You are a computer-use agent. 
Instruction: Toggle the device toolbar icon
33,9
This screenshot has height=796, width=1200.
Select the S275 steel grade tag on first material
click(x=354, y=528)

····················

# Assigned task:
Copy every record again, keeping each word unchanged.

# Answer to this problem:
You are a computer-use agent. 
Instruction: Toggle the device toolbar icon
33,9
This screenshot has height=796, width=1200.
Select the S275 steel grade tag on first material
click(x=354, y=528)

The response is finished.